- **Exercise prompt**: Pull out the passage of the version control comment thread from "I don't know" to "forks on macs.", copying it word for word.

- **Provided passage**:
Kun Xi, thanks for your comments. ZFS is fantastic (I use it at my day job) but it's not well-supported under Mac OS X yet. For example, I can't boot my laptop from ZFS.

As you've pointed out, part of the point of using a SCM is sharing between machines. With Subversion I set up a svn server on my NAS box, and this was very convenient since I could sync my laptop and desktop to the NAS. I haven't yet set this up for Mercurial or Git. In the meantime with Mercurial I just use "hg serve" on one and "hg pull" on the other, then switch. Works great, and it's fast.

I don't know if it would be better or worse, but I'd be interested to see the results if you ran the same tests with Bazaar.

For what it's worth, there exist two tools that remove the 2x working copy overhead of subversion: scord and fsvs. (Affiliation note: I'm the author of scord.)
http://scord.sourceforge.net/
http://fsvs.tigris.org/

Also, note that the per-working copy storage overheads of git and mercurial are similar to svn. git and mercurial store a (compressed) duplicate of the repository at each working copy.

Hi Josh; interesting post. What does a normal session using these version control systems look like for home directory situations? For instance, say you import a new roll of photos from your camera? Or move some stuff around? Or, for instance, delete something?

Did you consider Unison - file synchronization?

Perhaps it doesn't deal well with resource forks on macs.

Do you have any comments on ease of learning and ease of use for each of the three SCMs?

Have you ever tried Changes.app (since you're on a mac)? http://changesapp.com/

What would it take to get you to add bazaar (bzr) to your tests?

Can you schedule the Git repacks to happen later, thereby getting the extra speed of Git and it's size advantage.

You should totally switch to Windows so that you can add Visual Source Safe to your benchmark :)

Why not just pray to The Lord to take care of everything for you?

If you use a *nix, have you tried rdiff-backup ( http://www.nongnu.org/rdiff-backup/features.html )? Reverse diff via rsync works well for both keeping a mirror and keeping backups, and there's only one folder of metadata. It's worked really well for me, although I'll probably move to btrfs when it's ready...

I use Unison, and that seems to work great.

Why just $HOME -
why not any path -
even / ?!

- **Dataset section**:
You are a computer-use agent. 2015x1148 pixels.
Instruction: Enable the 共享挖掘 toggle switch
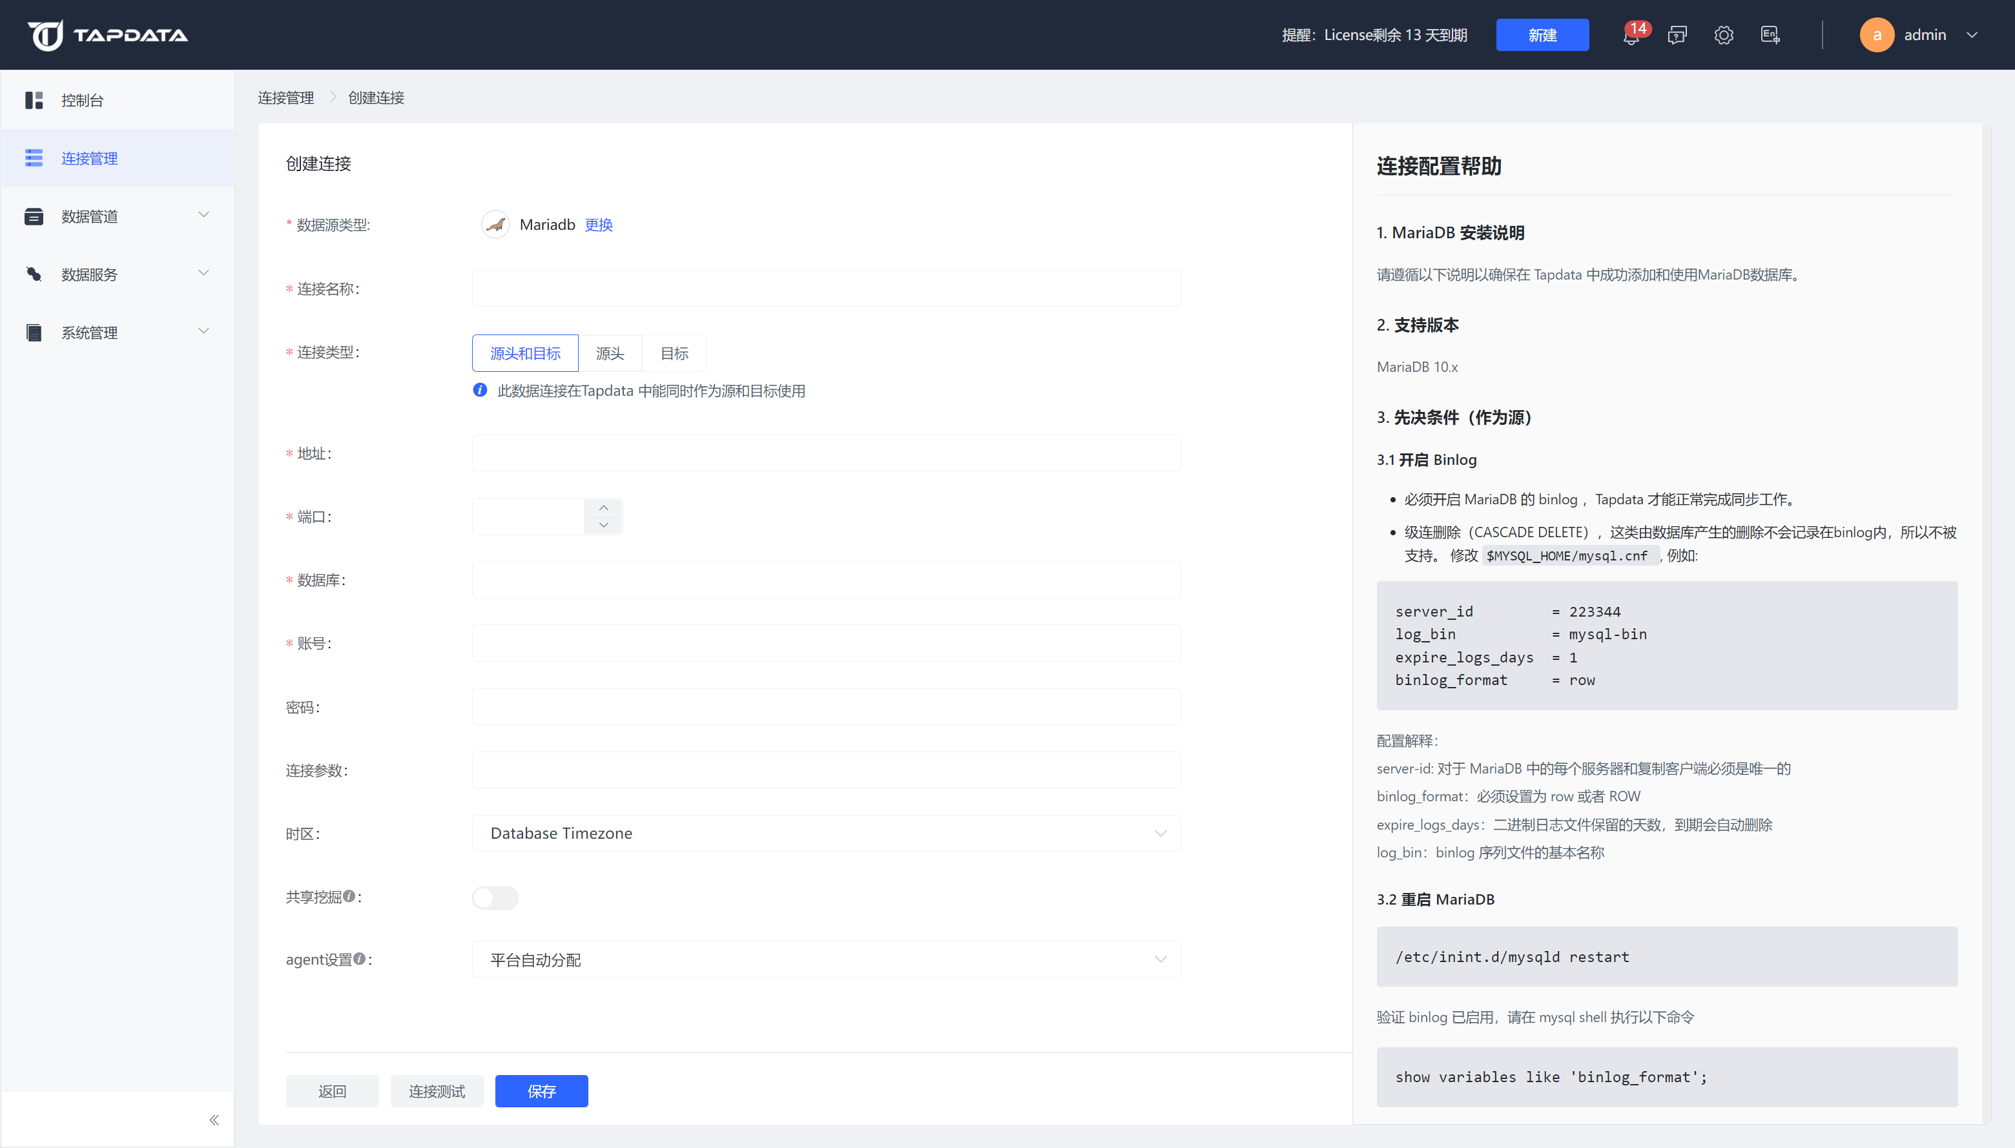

- **Full response**:
I don't know if it would be better or worse, but I'd be interested to see the results if you ran the same tests with Bazaar.

For what it's worth, there exist two tools that remove the 2x working copy overhead of subversion: scord and fsvs. (Affiliation note: I'm the author of scord.)
http://scord.sourceforge.net/
http://fsvs.tigris.org/

Also, note that the per-working copy storage overheads of git and mercurial are similar to svn. git and mercurial store a (compressed) duplicate of the repository at each working copy.

Hi Josh; interesting post. What does a normal session using these version control systems look like for home directory situations? For instance, say you import a new roll of photos from your camera? Or move some stuff around? Or, for instance, delete something?

Did you consider Unison - file synchronization?

Perhaps it doesn't deal well with resource forks on macs.